(TEXT SECTION):
Begin

Fault Tolerance and Recovery
Learn how TiKV recovers from failures.
This document walks you through a demonstration of how TiKV recovers from failures and continues providing services when some nodes fail. You can follow the steps of this demonstration and perform operations on your own. In this way, you will have a hands-on experience of the fault tolerance feature of TiKV.
The demonstration consists of two experiments: a single-node failure simulation, where one node is taken offline, and then a two-node failure, where two TiKV nodes are simultaneously taken offline. In both failures, the cluster repairs itself by re-replicating missing data to other nodes, and you can see how the cluster continues running uninterrupted.
The process is as follows:
- Prepare a TiKV cluster for test.
- Run a workload against TiKV.
- Experiment 1: Simulate a single-node failure.
- Experiment 2: Simulate two simultaneous node failures.
- Clean up the test cluster.
Prepare a TiKV cluster for test
Before the process of failure simulation begins, the following requirements are already met:
- TiUP is installed (v1.5.2 or later) as described in TiKV in 5 Minutes.
- client-py is installed. It is used to interact with the TiKV cluster.
Step 1. Start a six-node cluster
Use the tiup playground
command to start a six-node local TiKV cluster:
tiup playground --mode tikv-slim --kv 6
The output of this command will show the components’ addresses. These addresses will be used in the following steps.
Playground Bootstrapping...
Start pd instance
Start tikv instance
Start tikv instance
Start tikv instance
Start tikv instance
Start tikv instance
Start tikv instance
PD client endpoints: [127.0.0.1:2379]
To view the Prometheus: http://127.0.0.1:44549
To view the Grafana: http://127.0.0.1:3000
Step 2. Import data to TiKV
Start a new terminal session, and use go-ycsb to launch a workload of writing data to the TiKV cluster.

End

(PROBLEM TO SOLVE):
Answer these questions from the TiKV fault tolerance page.
1. In the second experiment, how many TiKV nodes are taken offline at the same time?
2. Which TiUP version is the minimum requirement?
3. At what address can Grafana be viewed?

(SUPPLIED INFORMATION):
Begin

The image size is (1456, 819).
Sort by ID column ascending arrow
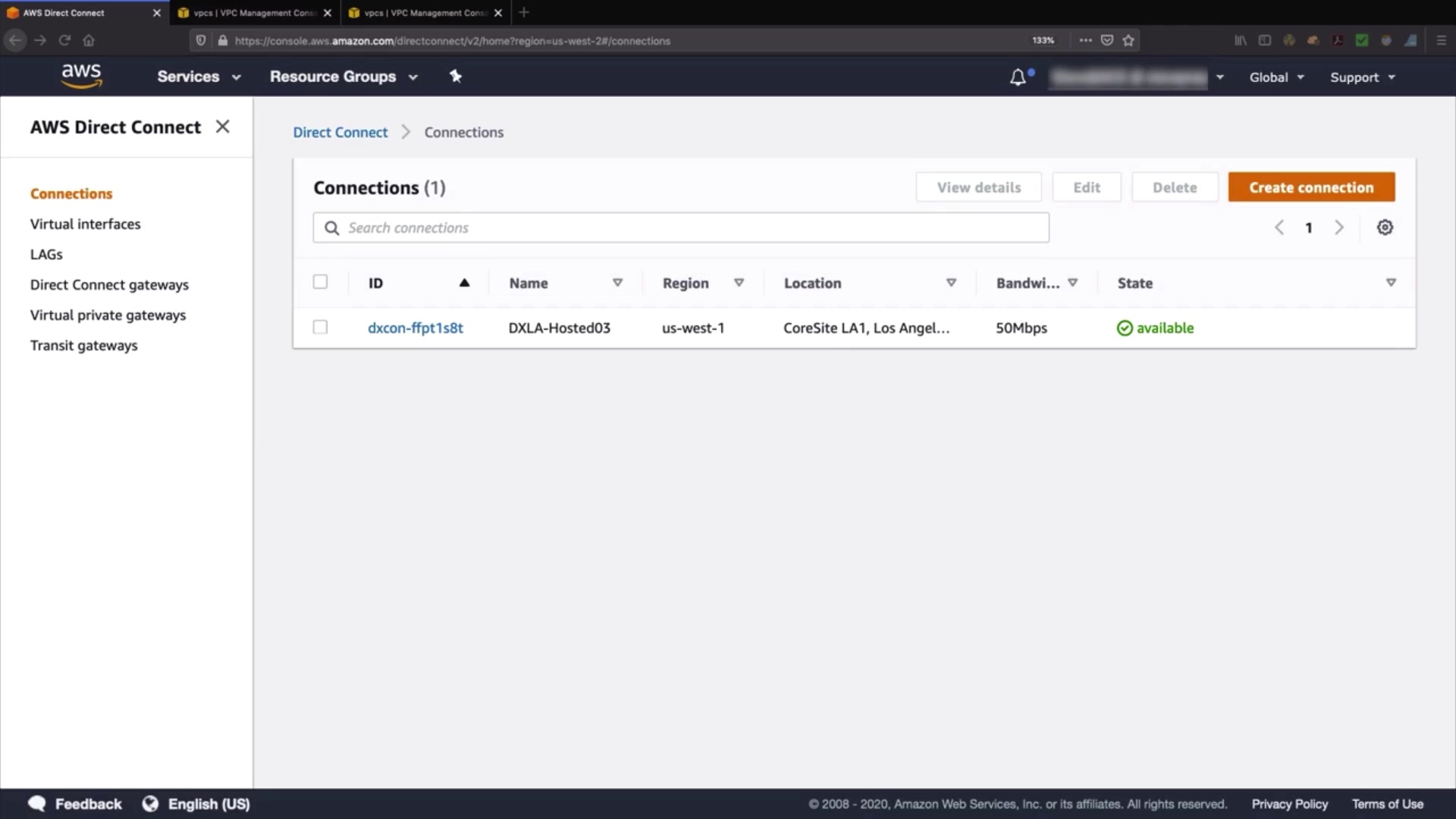(464, 283)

End

(RESPONSE FOR THIS EXERCISE):
1. Two.
2. v1.5.2 (or later).
3. http://127.0.0.1:3000